What you are asked to do
Skip the pictures and restate, word for word, the lines from the one containing "Task: Click the 9ad1164a06f8" to the end of the data below.
***** Provided data
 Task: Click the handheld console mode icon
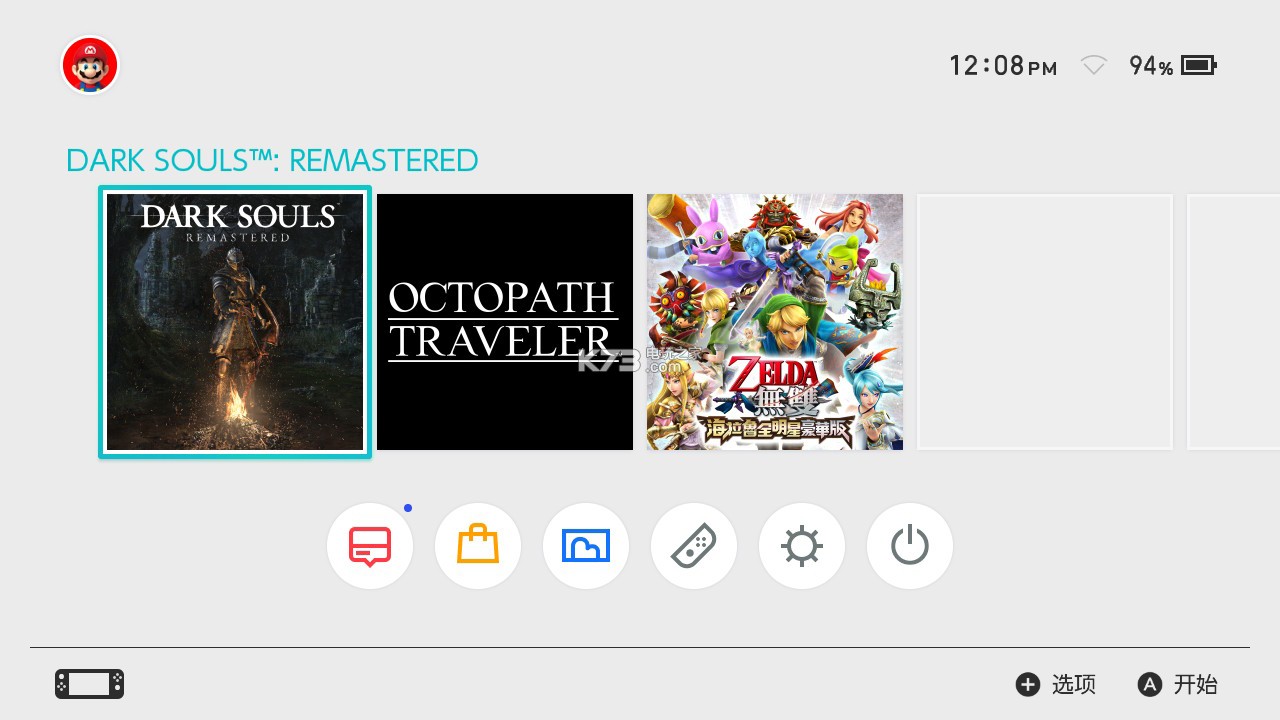89,684
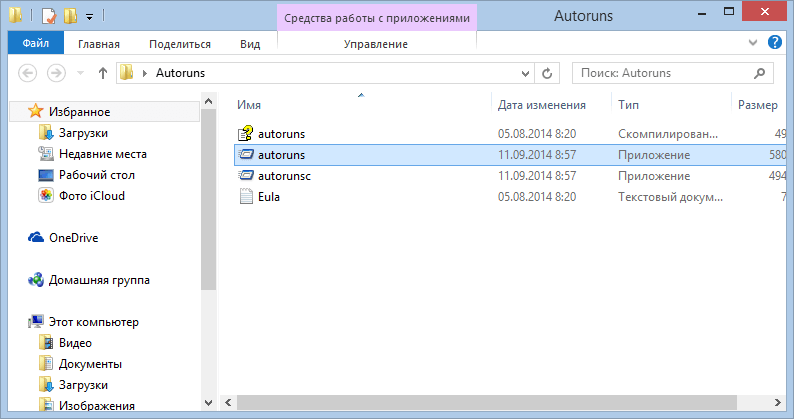Image resolution: width=794 pixels, height=419 pixels.
Task: Click the Up folder arrow button
Action: click(x=102, y=73)
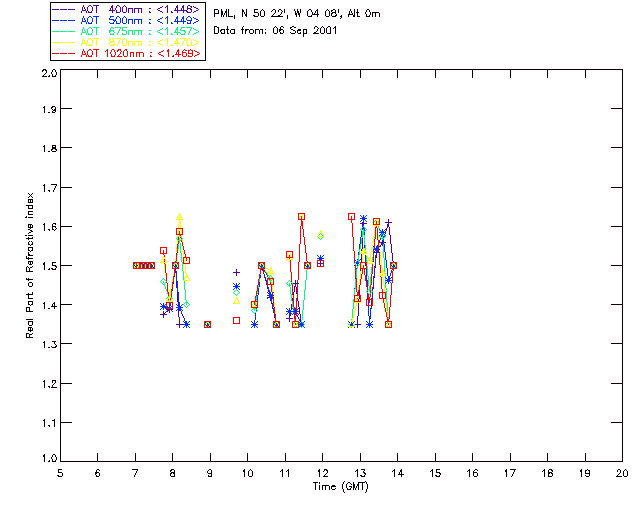640x512 pixels.
Task: Click the 1.0 tick label on y-axis
Action: coord(48,460)
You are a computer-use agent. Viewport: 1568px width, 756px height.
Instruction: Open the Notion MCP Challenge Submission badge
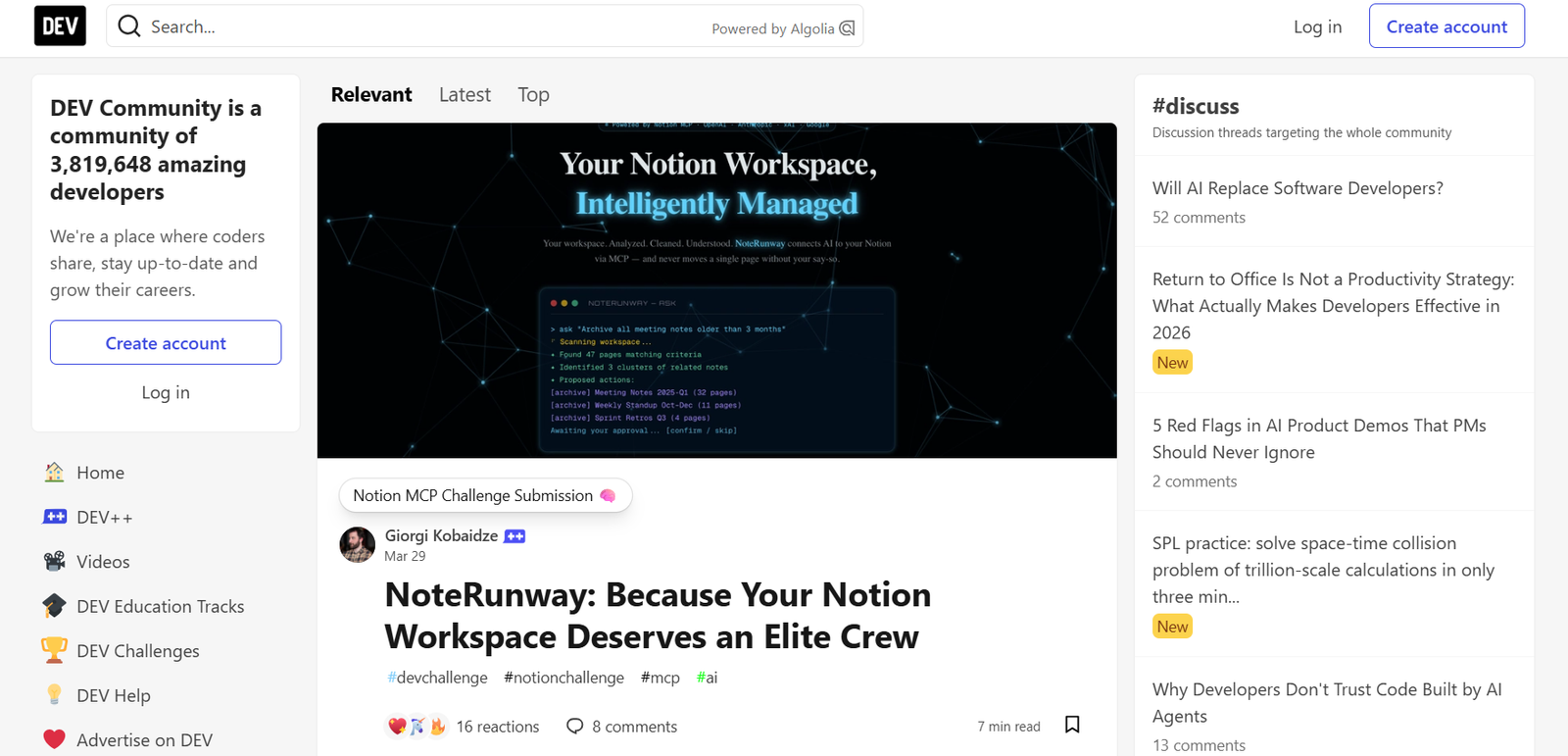coord(484,495)
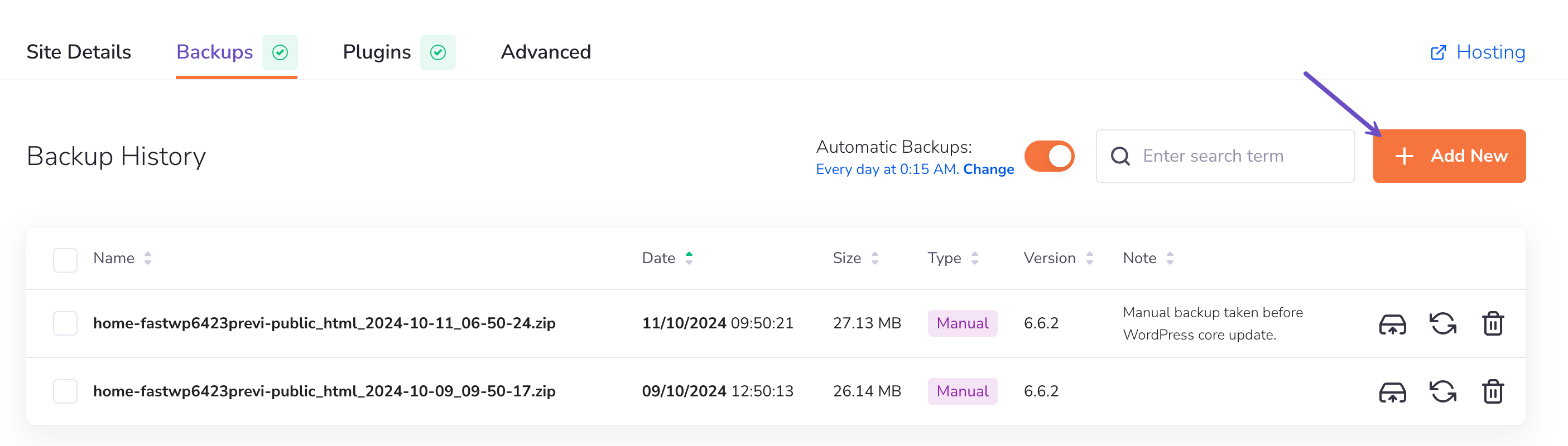Click download icon for 2024-10-11 backup

coord(1392,324)
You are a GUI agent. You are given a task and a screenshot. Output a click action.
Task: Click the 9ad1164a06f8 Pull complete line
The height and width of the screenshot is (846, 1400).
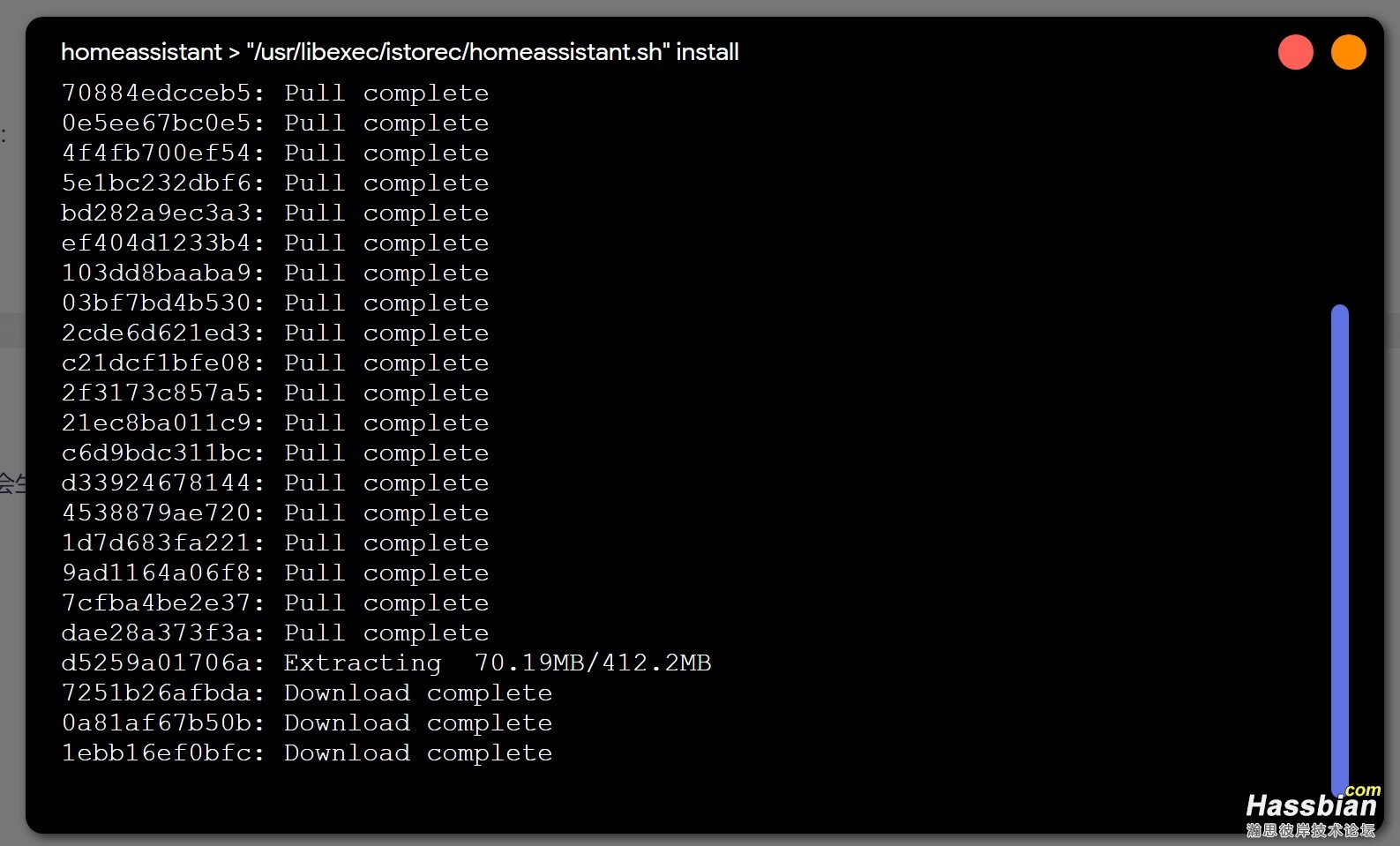[x=275, y=573]
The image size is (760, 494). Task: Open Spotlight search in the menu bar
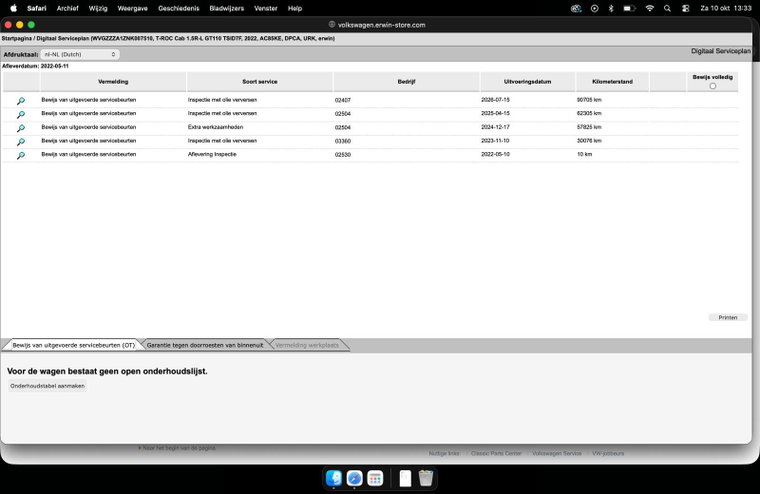point(667,8)
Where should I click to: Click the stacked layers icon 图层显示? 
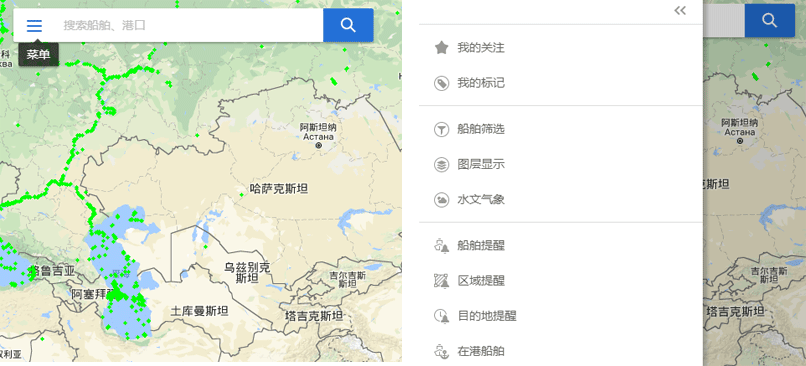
**********
Completed exercise
Task: Click the 9ad1164a06f8 Pull complete line
The height and width of the screenshot is (846, 1400).
[x=275, y=573]
The image size is (760, 494). Task: Open Spotlight search in the menu bar
point(667,8)
Where should I click to: Click the stacked layers icon 图层显示? 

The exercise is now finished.